Maine Court Ruling Favors Dispensary Linked to Acreage

By Hilary Corrigan
Aug 17, 2020

A federal court ruling blocked the city of Portland, Maine, from using its residency restrictions as criteria for awarding dispensary licenses. The decision can be seen as a warning for jurisdictions looking to privilege locally owned cannabis businesses.

Dispensary Wellness Connection, a company with ties to multi-state operator Acreage Holdings, sued Portland in June, arguing that the city’s application scoring system favors in-state owned businesses in violation of the U.S. Constitution’s commerce clause. Portland countered that the clause doesn’t apply to the federally illegal industry.

The Friday ruling from Maine U.S. District Court Judge Nancy Torresen notes the commerce clause prohibits protectionist state regulations designed to benefit in-state economic interests by burdening out-of-state competitors.

While the plaintiff must show the discrimination, the government must show legitimate local purposes and a lack of non-discriminatory alternatives, according to the ruling. But rather than disputing the “discriminatory character” of the residency provisions, the city argues that licensing marijuana retail stores is unique because of its federally illegal status, the ruling says.
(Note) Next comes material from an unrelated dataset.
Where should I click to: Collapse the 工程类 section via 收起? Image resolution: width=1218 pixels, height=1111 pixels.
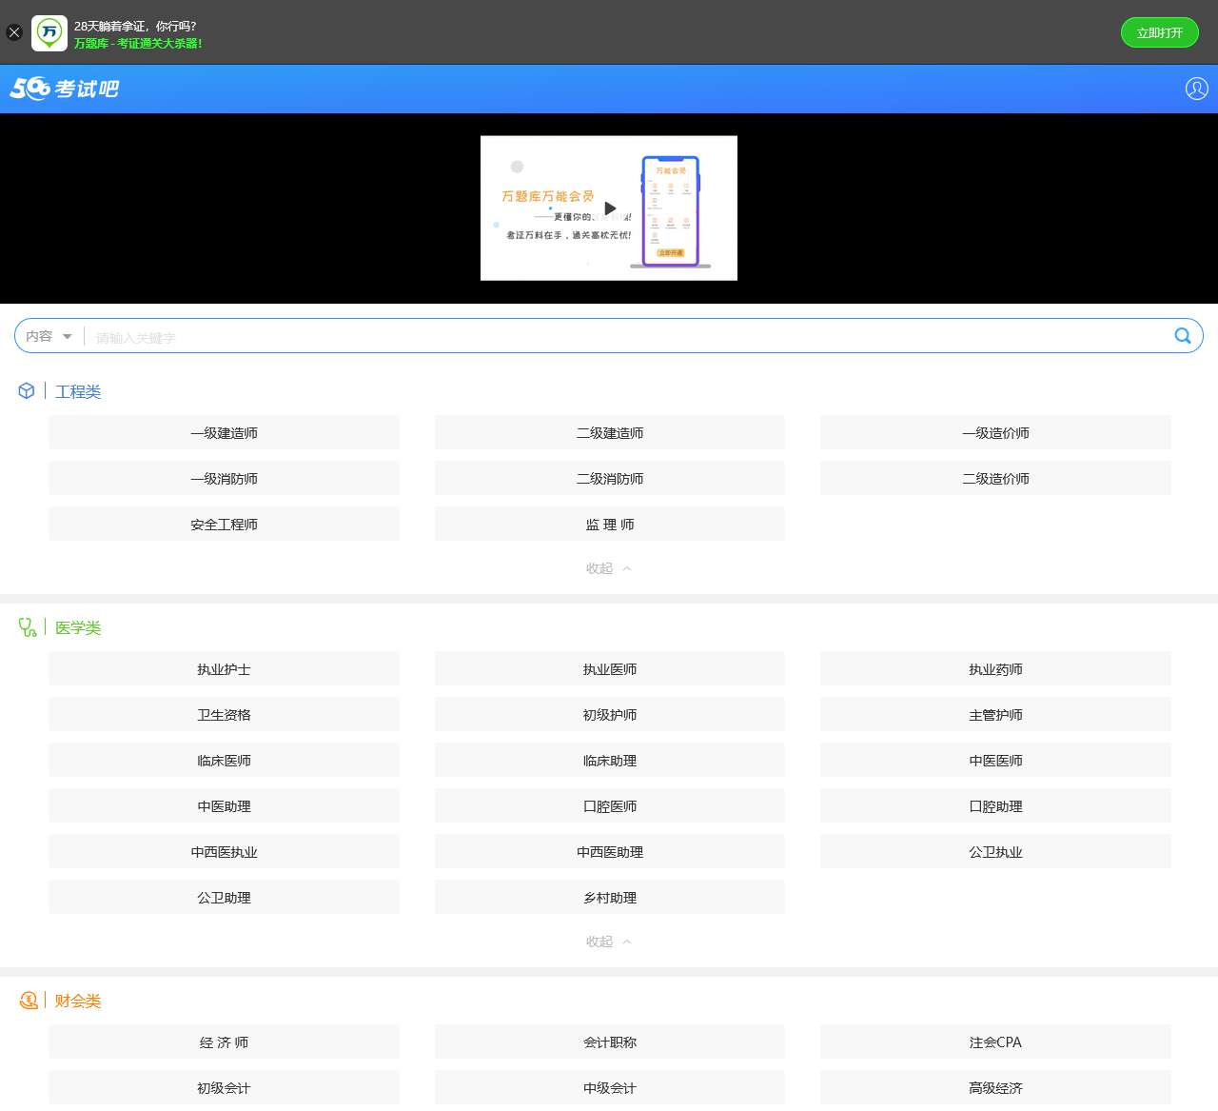[608, 568]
Maine’s REC market is slated to open in October, nearly four years after state voters legalized it through a ballot initiative. 

‘Protectionist purpose’

Although the Controlled Substances Act criminalizes marijuana, it doesn’t give states the power to burden interstate commerce in a way they otherwise couldn’t, the ruling states. “I have no authority to invent such an affirmative grant where Congress has not provided it,” the judge, a Barack Obama-appointee, ruled.

The ruling highlights “statements by City officials suggesting a protectionist purpose.” It also notes an urgency since the market is new and customers have not yet formed brand allegiances.
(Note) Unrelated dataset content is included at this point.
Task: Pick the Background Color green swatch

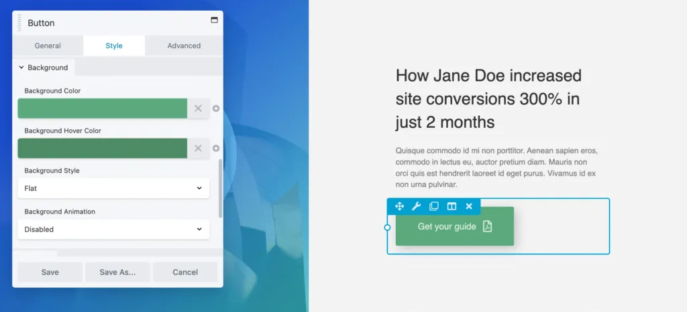Action: (102, 108)
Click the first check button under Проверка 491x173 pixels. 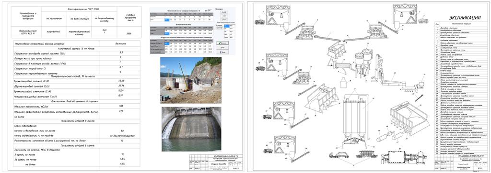point(224,12)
The city had argued for the court to dismiss the case, partly because Wellness has suffered no harm from the licensing system, hasn’t been denied a license, and hasn’t yet applied for one. Wellness argued that the city’s points system created an “injury-in-fact” by denying a chance to take part in the licensing process on equal footing with other applicants. 
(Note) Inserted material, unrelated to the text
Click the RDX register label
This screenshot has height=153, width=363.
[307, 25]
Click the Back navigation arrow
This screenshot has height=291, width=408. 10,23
An attorney for the plaintiff declined to comment on the case, but pointed to a recent similar case in Oklahoma. An attorney for the city could not be reached for comment.

Locals wanted

In Maine, applicants must obtain a conditional state license from the state’s Office of Marijuana Policy as well as a license from the local municipality. After those steps, the applicant can get an active license from OMP. Wellness seeks a license from Portland, the state’s largest city, which plans to issue 20 licenses, based on a point system.

The ruling notes that the state had its own residency requirements for applicants but declined to enforce them after the attorney general “believed that the requirement was ‘subject to significant constitutional challenges’” that it likely could not withstand.

Portland’s licensing system awards extra points to applicants that are at least 51% owned by individuals who have been Maine residents for at least five years. It also awards extra points if an applicant’s owner has previously received a state or city license for a non-marijuana business.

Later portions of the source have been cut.